Brasile: Un bagno di realtà e un incubo rimandato di quattro settimane


Aram Aharonian

Le urne dimostrano che i più poveri dei poveri delle periferie urbane non necessariamente hanno votato per il PT e il suo candidato.

La parità al primo turno delle elezioni presidenziali in Brasile obbliga ad un secondo giro in quattro settimane (il 30 ottobre), rimandando così il cammino di una restaurazione della democrazia, di una ricostruzione e defascistizzazione del paese. Per vincere al primo turno, l’ex presidente Luiz Ignacio Lula da Silva aveva bisogno di più del 50 per cento dei voti per lasciare lungo il cammino l’attuale mandatario, l’ultradestra Jair Bolsonaro: gli è mancato poco più del due per cento.

Questa volta l’oligarchia, la destra, è riuscita ad evitare, o almeno rimandare, il ritorno di Lula alla presidenza, anche se tra le ipotesi che si maneggiano per l’immediato futuro ci sono anche quelle di un colpo di stato militare o di un attentato contro la vita del candidato progressista, l’ex presidente Lula, che ha vinto il primo turno per una piccola differenza, in un panorama di altissima polarizzazione che i precedenti sondaggi non avevano disegnato.

E ora che? L’ultradestra Jair Bolsonaro ha ripreso aria. Il lulismo ora farà sì che i candidati di centro (Simone Tebet e Ciro Gómez, che insieme sommano circa il 7 per cento dei voti), eliminati al primo turno, offrano il loro appoggio a Lula, ma questo non è per nulla sicuro.

Per qualsiasi analisi di futuro bisogna partire dalla realtà, perché la società brasiliana non è la medesima di quella di 19 anni fa, quando quel ex operaio metallurgico di Sao Bernardo do Campo e dirigente della Centrale Unica dei Lavoratori (CUT), guidando un’ondata di speranza, giunse al governo. E il potere?

Molto è successo in questi ultimi due decenni. Le urne dimostrano che i più poveri dei poveri delle periferie urbane non hanno necessariamente votato per il PT e il suo candidato. E come dimostrazione di questo, sarà difficile governare con una minoranza nel legislativo.

Rileviamo in questo ciclo la politicizzazione delle chiese evangeliche -che hanno preso il posto che i parroci cattolici hanno abbandonato-, l’uso delle reti sociali come formatore dell’immaginario collettivo e mobilitatore di masse e che la crisi ha rafforzato l’estrema destra di fronte ad un centrosinistra che rimasto senza un messaggio.

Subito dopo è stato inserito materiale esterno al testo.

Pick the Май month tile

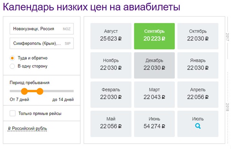111,124
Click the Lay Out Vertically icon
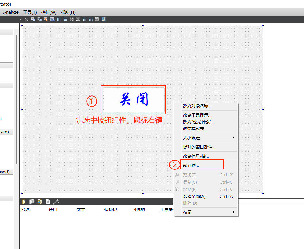 coord(65,19)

Nell’ultimo decennio, né Lula né il Partito dei Lavoratori, pieno di intellettuali, sono riusciti ad elaborare una proposta conforme alle realtà. Si sono solo riparati dietro la (mitica?) figura di una capo e si sono astenuti dal fare l’autocritica necessaria e formare quadri capaci di governare il paese. Alla destra non è interessato presentare proposte: si è attenuta ad attaccare impietosamente e continuamente Lula.

Lula ha giocato nella campagna elettorale per il primo turno con il ricordo del passato -di “no meu governo”-, di quel tempo quando c’era speranza. La strategia è stata di costruire un’alleanza che facesse scontrare la democrazia contro il neofascismo, sfuggendo così dalla polarizzazione tradizionale di sinistra contro destra.

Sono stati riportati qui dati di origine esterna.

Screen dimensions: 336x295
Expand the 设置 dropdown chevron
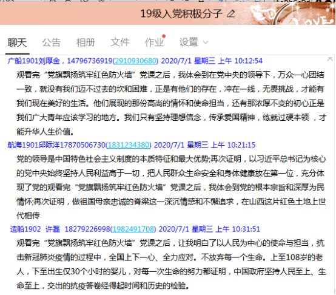pos(205,42)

Oggi possiamo parlare del ciclo lulista, contando i due governi successivi di Lula tra il 2003 e il 2010 e il primo di Dilma Roussef, quando il Brasile godette di stabilità politica, crescita economica, notevoli progressi di inclusione sociale, tanto materiale come simbolica: durante questi governi 35 milioni di persone superarono la povertà per entrare nella nuova classe media.

Nonostante ciò, durante i governi lulisti non si è progredì con un riforma politica (la cercò di fare Dilma Rousseff, e di fatto fu uno dei motivi della sua caduta). Dilma, che si promosse come erede di Lula, portò Michel Temer come vicepresidente. Quando giunse il momento, Dilma fu allontanata dal potere mediante un processo politico parlamentare falsato, pieno di irregolarità. Appena alcune manifestazioni pubbliche come reazione.

Tutto ha la sua contropartita. L’alleanza con le grandi imprese le impedì di portare avanti una riforma tributaria progressiva che cambiasse la distribuzione del potere, la legislazione del lavoro, salvo nel caso del lavoro domestico, rimase inalterata, e i profitti del settore finanziario batterono tutti i record. Ma anche da parte del potere fu incoraggiata una smobilitazione della militanza.

L’enorme elezione di Bolsonaro (43%), appanna la vittoria di Lula, che è rimasto ad appena due punti dal 50%, e dà respiro all’attuale presidente per dilettarsi con quello che ha minacciato durante la sua campagna elettorale: golpe militari e non riconoscimento dei risultati, nel caso in cui non gli piacciano. Inizia il pre-partita che si giocherà tra quattro settimane, quando il dibattito sarà solo contro Bolsonaro, e non di sei canditati contro di lui.

Quando Lula, inoltre, incomincerà a governare di nuovo, è certo che lo farà in un contesto di una seconda ondata progressista in Latinoamerica, ma Lula governerà senza i suoi “soci” più di sinistra degli inizi del secolo, Hugo Chávez, Evo Morales o Néstor Kirchner.

CLAE

04/10/2022

La Haine

Traduzione del Comitato Carlos Fonseca:
Aram AharonianUn baño de realidad y una pesadilla postergada por cuatro semanaspubblicato il 04-10-2022 in La Hainesu [https://www.lahaine.org/mundo.php/un-bano-de-realidad-y] ultimo accesso 10-10-2022.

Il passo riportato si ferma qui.